ACTIVITY
Starting at the line that contains "The height and", write out every line through the end of the records exactly as it stands, and leave out all pictures.

Stored data
---------------
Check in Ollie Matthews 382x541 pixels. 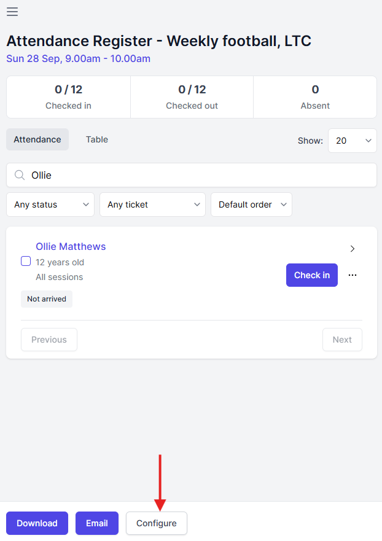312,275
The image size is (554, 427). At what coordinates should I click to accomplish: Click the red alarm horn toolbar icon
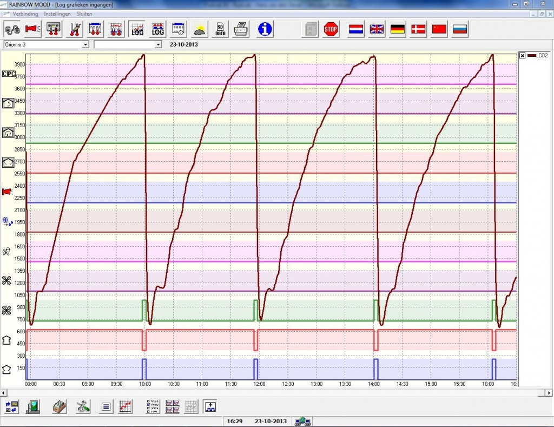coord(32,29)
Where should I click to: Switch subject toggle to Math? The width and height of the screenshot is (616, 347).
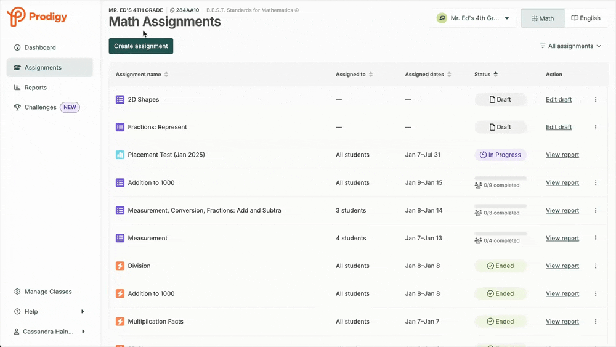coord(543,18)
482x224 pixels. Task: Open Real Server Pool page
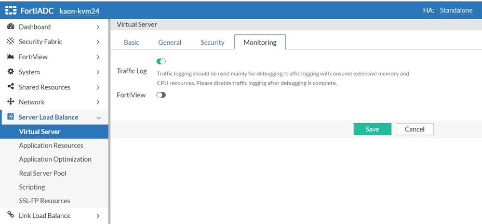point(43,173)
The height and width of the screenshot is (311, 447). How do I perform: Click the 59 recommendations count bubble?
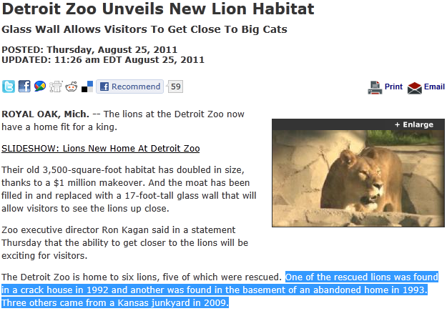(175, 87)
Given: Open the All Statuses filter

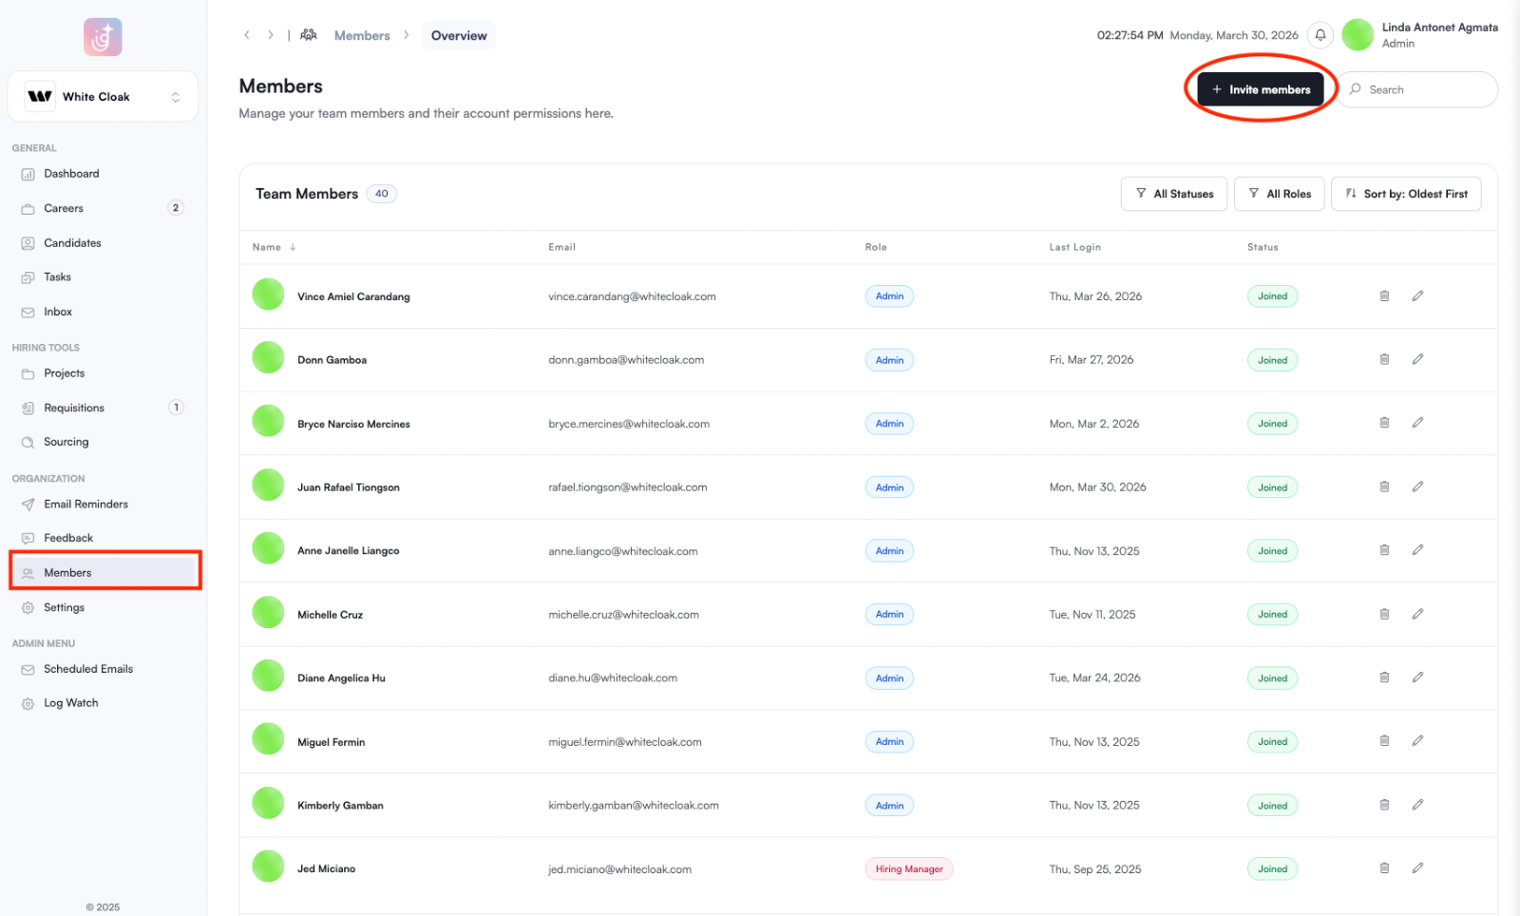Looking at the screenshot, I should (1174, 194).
---------------
FINISHED EXERCISE
The height and width of the screenshot is (311, 447). How do I perform: Click the 59 recommendations count bubble?
(175, 87)
Given: Open the All Statuses filter

Looking at the screenshot, I should (1174, 194).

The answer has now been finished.